Tomorrow concludes The Independent’s week-long series of reports from the front line of the war against Aids, one that – despite its appalling human cost – risks becoming as forgotten as the continent’s military conflicts.
The good news is that inroads have been made, thanks to an increasing supply of anti-retroviral drugs. But new problems have arisen, too. Energetic, well-funded campaigns to encourage the use of condoms have reduced the spread of the disease among sex workers and their clients. And yet in Uganda, the first African country to be hit, the first to respond vigorously and the first to see cases fall, they are once again rising. One reason is that growing prosperity means that more men have more money in their pockets, and in the only part of the world where multiple, overlapping heterosexual partnerships are the norm, that encourages more sexual partners.
Another reason is that condom use has become so closely identified with prostitution that when a partner in a stable relationship suggests their use, it creates mistrust. Furthermore, because ARV drugs allow those with Aids to lead normal lives, the spectre of a horrible death is no longer ever present, galvanising the vulnerable into taking preventive measures.
Widespread dislike of condoms, combined with fears that existing efforts to stem Aids may unravel, have driven researchers to try new approaches.

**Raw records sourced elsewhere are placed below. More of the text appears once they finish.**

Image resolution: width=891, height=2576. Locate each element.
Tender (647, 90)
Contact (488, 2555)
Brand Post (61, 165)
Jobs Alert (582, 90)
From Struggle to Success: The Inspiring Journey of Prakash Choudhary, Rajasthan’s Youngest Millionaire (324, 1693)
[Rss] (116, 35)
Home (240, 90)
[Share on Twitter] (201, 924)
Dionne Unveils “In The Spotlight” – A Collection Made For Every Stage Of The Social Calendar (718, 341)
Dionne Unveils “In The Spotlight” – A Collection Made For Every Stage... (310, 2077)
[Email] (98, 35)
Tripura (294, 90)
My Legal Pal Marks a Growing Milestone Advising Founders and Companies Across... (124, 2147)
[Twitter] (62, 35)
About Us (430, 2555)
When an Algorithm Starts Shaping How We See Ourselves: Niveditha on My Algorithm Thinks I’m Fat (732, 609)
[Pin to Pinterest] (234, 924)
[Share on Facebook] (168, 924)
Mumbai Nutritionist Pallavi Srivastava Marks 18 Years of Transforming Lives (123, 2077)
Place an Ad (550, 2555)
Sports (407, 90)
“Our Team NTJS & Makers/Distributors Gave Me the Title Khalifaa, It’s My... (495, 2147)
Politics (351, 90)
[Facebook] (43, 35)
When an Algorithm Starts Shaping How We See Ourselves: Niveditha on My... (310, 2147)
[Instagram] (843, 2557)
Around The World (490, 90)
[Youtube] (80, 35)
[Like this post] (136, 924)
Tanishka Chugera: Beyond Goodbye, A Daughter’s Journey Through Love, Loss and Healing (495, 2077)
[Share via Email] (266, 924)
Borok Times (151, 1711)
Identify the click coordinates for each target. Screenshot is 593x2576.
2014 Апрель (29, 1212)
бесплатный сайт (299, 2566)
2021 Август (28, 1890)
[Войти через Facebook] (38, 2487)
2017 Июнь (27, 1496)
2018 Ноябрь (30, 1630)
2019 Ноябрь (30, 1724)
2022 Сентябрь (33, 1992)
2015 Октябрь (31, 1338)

Male circumcision, which can reduce the risk by 60 per cent, is traditionally rejected by some tribes, but courageous leaders have broken the taboo. Similarly, the need to give women a practicable way of protecting themselves has driven tests of a vaginal ring, for which there are high hopes, in five countries across southern Africa.
The most remarkable development comes from the most discouraging setting, however. In the South African province of KwaZulu-Natal, one in four people have HIV – the highest regional rate in a country which is itself the world’s worst affected. But a medical breakthrough has prompted a trial programme with great promise. The aim is to enrol 10,000 patients – including those in their twenties, and therefore at their most sexually active – in mobile clinics, in the hope that the early studies suggesting that ARV treatment can both halt the disease and cut its transmission can be replicated.
Thus, from the most benighted corner of the continent comes the most optimistic experiment, one which could tackle the disease at its source. That, indeed, is the fundamental challenge. As they say in Africa: “You can’t mop the floor with the tap still running.”